As such, it was highly significant that the BHA chief executive yesterday indicated that Zarooni was on site in Newmarket when the steroids were injected. “The evidence we have – written evidence from Godolphin and al-Zarooni – suggests that he was a) in the country, and b) responsible for directing the administration of the drugs,” Paul Bittar said. “Some investigations are ongoing. The ‘vet’s assistant’ who has been mentioned is a nebulous term. He’s not really a vet at all, he just simply assists, but he’s not captured under the rules. The interviews with the foremen are ongoing, but because of al-Zarooni having responsibility for the horses we needed to deal with him first.”
Bittar did not rule out further charges and reiterated the reasons for accelerating the wheels of justice. “Rarely do we have a situation where the trainer puts up his hands and gives us a list of everybody else that has been involved in the giving of the medication,” he said. “Ultimately, we were able to deal with it quickly, because of the public interest issue. We certainly didn’t do this on Godolphin’s terms – but rarely do you get their level of cooperation.”
Crisford yesterday reproached himself for “a remarkable lack of judgement” in recommending Zarooni to their boss, but will stay on to manage the crisis as requested by the sheikh.
“When his horses failed the tests for painkillers last year, we sat down with [Zarooni] and told him he had to keep his records maintained in a much more efficient manner,” Crisford said. “I had lengthy conversations with him about that, but I’m afraid he’s betrayed the trust we put in him. He’s let everybody down, not only Godolphin but the British public, too. We’ll have nothing to do with him again, and I have no sympathy for him.”
Sheikh Mohammed’s anxiety to restore his reputation as an opponent of drugs in racing is measured by the fact that the BHA will itself conduct the voluntary testing of all Zarooni’s other horses. But he will be perfectly well aware of – and duly humiliated by – the kind of thing being said round the sport’s parish pump.
Zarooni told the BHA that he had never previously administered steroids, and Bittar noted that both his yard and Bin Suroor’s had produced only negative tests in previous visits. Inevitably, however, many will no longer consider Zarooni an especially credible witness.

Saved data entries:
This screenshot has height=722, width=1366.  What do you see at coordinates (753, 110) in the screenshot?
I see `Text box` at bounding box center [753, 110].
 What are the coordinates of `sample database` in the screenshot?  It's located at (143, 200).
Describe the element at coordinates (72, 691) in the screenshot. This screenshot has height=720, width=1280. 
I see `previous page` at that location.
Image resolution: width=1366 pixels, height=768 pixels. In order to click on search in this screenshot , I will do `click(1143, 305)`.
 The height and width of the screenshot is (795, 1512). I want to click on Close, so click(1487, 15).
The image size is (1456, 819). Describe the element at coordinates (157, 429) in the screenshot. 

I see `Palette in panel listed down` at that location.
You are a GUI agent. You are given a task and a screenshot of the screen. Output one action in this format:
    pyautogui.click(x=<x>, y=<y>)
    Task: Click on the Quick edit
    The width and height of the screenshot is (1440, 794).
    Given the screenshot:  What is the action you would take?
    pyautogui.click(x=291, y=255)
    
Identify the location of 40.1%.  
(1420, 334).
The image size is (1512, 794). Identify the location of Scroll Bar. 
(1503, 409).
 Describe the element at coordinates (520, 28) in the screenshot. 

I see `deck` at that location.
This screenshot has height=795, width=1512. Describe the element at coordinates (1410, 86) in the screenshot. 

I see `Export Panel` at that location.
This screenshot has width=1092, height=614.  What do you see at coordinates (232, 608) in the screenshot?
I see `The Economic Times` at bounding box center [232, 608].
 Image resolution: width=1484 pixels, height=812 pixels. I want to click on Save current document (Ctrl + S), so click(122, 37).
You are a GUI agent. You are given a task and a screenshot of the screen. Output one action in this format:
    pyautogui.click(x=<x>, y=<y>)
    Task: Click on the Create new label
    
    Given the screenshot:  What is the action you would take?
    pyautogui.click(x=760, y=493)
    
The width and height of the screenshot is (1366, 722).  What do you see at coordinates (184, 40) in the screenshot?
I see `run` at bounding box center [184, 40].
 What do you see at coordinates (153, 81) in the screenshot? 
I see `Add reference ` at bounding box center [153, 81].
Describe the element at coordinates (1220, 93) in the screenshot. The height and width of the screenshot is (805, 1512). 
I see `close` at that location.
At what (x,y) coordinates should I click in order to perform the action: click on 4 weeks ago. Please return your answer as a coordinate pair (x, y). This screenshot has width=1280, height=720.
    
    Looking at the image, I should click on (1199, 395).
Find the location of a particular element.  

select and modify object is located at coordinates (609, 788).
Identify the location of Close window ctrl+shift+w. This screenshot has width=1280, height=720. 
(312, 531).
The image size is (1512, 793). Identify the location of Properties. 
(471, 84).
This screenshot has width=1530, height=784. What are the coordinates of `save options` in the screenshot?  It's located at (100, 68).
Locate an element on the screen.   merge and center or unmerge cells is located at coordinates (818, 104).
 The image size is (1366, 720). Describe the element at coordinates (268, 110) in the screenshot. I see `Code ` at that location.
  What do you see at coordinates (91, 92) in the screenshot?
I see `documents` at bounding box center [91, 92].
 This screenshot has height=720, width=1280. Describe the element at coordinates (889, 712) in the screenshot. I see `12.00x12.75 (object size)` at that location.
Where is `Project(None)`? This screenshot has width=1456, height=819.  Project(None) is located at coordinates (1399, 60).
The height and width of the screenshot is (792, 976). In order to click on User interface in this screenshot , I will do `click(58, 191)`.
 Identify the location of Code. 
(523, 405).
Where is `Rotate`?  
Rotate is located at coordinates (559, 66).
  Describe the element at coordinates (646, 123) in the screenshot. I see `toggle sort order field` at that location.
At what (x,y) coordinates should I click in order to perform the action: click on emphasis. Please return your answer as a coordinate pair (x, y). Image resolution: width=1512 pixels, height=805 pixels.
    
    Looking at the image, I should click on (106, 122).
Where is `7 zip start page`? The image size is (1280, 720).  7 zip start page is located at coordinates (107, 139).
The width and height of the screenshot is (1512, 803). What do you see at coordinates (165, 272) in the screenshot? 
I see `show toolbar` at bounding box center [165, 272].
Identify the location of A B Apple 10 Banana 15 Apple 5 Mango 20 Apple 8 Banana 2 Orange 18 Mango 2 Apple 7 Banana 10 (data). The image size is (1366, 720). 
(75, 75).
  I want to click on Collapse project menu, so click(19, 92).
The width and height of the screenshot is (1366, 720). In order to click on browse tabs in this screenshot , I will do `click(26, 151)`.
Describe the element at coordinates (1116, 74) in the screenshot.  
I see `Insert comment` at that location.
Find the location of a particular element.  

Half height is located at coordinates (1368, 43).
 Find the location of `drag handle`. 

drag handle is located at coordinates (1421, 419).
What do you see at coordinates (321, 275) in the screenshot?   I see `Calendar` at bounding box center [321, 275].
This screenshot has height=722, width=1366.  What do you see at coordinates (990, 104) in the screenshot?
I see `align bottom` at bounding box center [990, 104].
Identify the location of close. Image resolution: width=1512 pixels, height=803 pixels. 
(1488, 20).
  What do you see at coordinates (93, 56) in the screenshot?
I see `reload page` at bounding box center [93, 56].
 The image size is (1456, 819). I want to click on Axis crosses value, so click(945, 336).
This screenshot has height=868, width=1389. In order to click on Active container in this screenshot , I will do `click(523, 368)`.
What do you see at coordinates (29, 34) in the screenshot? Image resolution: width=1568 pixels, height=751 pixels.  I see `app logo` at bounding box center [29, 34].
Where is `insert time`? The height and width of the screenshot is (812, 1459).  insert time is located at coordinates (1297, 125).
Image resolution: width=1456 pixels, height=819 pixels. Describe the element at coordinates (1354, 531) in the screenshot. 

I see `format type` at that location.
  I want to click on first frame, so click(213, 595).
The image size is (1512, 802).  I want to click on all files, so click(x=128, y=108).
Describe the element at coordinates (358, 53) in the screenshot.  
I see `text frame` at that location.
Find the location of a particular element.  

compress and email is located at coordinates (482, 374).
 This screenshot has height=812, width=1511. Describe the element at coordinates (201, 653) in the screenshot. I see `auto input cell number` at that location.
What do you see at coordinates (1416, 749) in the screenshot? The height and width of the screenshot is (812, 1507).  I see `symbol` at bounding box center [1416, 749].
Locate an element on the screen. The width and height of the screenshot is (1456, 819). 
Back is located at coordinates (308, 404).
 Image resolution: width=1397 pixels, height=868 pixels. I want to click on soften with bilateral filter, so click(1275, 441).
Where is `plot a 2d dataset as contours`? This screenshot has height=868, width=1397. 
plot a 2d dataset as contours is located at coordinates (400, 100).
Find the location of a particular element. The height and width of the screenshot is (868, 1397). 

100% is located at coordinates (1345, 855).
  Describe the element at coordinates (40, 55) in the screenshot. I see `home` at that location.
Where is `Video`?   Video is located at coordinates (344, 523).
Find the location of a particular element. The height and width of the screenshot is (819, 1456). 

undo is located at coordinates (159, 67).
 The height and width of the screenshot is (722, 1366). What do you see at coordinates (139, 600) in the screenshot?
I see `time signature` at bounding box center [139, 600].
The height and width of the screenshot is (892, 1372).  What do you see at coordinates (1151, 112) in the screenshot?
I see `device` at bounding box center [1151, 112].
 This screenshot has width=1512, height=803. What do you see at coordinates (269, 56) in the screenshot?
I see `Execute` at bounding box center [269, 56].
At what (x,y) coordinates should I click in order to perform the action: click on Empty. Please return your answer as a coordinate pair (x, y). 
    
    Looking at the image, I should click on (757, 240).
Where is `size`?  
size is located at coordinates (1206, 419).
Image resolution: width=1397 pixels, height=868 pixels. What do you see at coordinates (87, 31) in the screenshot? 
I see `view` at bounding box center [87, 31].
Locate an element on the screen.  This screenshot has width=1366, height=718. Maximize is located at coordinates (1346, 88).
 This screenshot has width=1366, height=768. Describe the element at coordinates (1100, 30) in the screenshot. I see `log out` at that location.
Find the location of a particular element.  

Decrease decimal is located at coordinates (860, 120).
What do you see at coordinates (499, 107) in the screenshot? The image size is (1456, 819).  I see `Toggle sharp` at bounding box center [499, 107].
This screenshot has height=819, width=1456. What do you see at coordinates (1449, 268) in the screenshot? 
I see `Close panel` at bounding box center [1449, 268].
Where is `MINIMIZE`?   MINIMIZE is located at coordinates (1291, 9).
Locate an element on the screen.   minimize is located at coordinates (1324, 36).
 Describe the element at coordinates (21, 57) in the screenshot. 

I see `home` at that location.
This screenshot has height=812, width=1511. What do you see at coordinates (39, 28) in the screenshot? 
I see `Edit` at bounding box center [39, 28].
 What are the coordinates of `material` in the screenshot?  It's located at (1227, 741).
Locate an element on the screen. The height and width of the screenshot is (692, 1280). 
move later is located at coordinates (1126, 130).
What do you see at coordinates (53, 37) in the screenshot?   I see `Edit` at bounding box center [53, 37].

* About this task: Pick up the report on Mahmood al-Zarooni's steroid case after its final sentence and write the next few paragraphs.

* Written response:
Crisford himself refuses to believe Zarooni’s claim that he did not know that steroids were banned even in horses out of competition. The fact is, however, that Britain’s zero-tolerance approach is by no means reciprocated in every major jurisdiction. Dubai itself focuses on raceday tests, while Australian trainers are fiercely jealous of their right to prescribe steroids in training.
It has long excited comment that certain of Sheikh Mohammed’s horses have thrived conspicuously during the Dubai racing season. Gladiatorus was a sensational winner on World Cup night in 2009, but never looked the same horse again. He was trained out there by Mubarak bin Shafya, who employed Zarooni as his assistant for a year before the latter’s recruitment by Godolphin. Since then Shafya has been banned from the separate discipline of endurance racing – itself very close to Sheikh Mohammed’s heart – for his use of stanozolol, one of the steroids used by Zarooni.
Sheikh Mohammed knows that people in the industry are now going to put two and two together and come up with five, and maybe 500 for that matter. But the fact is that Zarooni has indelibly tarnished all his success over the past three years, however innocently achieved.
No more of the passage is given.